The manager promised to pay her the next day for her work but when she went back the entire operation had disappeared. The experience as a slimer, she said, taught her a lot of lessons she has used in her life in Washington.
Washington gridlock
In the only statement that could be considered a criticism of Obama, Clinton said she believes that in order to reduce the stalemate in Washington, relationships need to be rebuilt. She praised Senate Budget Committee Chairwoman Patty Murray, D-Wash., and House Budget Committee Chairman Paul Ryan, R-Wis., for writing a budget agreement after the government shutdown.
But in the other example she gave she noted she would “pull from my husband’s presidency.” Bill Clinton, she noted, “never stopped talking” to then-House Speaker Newt Gingrich, R-Ga.
“Newt would be on television saying terrible things about Bill and me during the day, then at 9 p.m. he would sneak into the White House,” she said.
When Greenwood said Bill Clinton is “so charming” that he even charmed Gingrich, she replied, “There is no substitute for personal contact.”

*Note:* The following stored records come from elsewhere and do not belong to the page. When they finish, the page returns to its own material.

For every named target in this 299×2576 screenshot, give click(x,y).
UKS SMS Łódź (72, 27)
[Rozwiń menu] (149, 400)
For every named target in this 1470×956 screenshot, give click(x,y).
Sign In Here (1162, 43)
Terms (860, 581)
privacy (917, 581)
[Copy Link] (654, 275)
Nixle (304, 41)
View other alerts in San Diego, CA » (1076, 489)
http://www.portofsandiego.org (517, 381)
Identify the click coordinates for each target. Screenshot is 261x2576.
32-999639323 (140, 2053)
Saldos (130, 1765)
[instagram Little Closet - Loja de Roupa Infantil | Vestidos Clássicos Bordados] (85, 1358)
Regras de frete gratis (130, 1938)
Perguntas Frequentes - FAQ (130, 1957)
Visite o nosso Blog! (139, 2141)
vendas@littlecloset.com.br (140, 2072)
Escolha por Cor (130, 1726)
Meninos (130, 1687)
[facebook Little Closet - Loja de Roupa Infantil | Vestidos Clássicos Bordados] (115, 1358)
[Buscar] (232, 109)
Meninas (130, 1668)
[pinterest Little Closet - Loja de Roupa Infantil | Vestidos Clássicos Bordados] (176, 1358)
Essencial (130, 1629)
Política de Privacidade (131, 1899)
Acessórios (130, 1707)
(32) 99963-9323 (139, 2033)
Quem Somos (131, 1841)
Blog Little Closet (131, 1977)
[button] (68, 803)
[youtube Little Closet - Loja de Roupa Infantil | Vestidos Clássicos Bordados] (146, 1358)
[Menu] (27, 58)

As a senator from New York, she added, she learned that in addition to a “base of trust,” you have to establish “a base of evidence” so that if another officeholder takes a risk “you can defend it.”
Women in politics
Rather than ask Clinton directly if she would run for president, Greenwood observed that when she ran for president the first time — for president of her high school class in 1965 — she lost and the boy who won said that a girl would never be president.
She was elected class president at Wellesley, which Clinton then pointed out was a women’s college.
Out of these experiences and apparently her losing presidential campaign in 2008, Clinton said, she has adopted two sayings from Eleanor Roosevelt.
One is “If you are a woman who wants to be in the public arena you have to grow skin as thick as the hide of a rhinoceros.” The other is that “You never know how strong a woman she. She is like a tea bag. You will see it when she is in hot water.”
Woman are subject to double scrutiny, Clinton said, for both the policy positions they take and how their hair, makeup and clothes look. And women may still believe they are not good enough and “have a perfectionist gene, “she said.
Young women she has promoted ask “do you think I can do the job?,” while young men ask “what took you so long?”
Clinton ended her comments by noting that a biotech company owner had told her that day at a book signing in La Jolla that there aren’t enough women in biotech. Clinton said she promised her that she would make that statement at the meeting and added, “I think we can all do better.”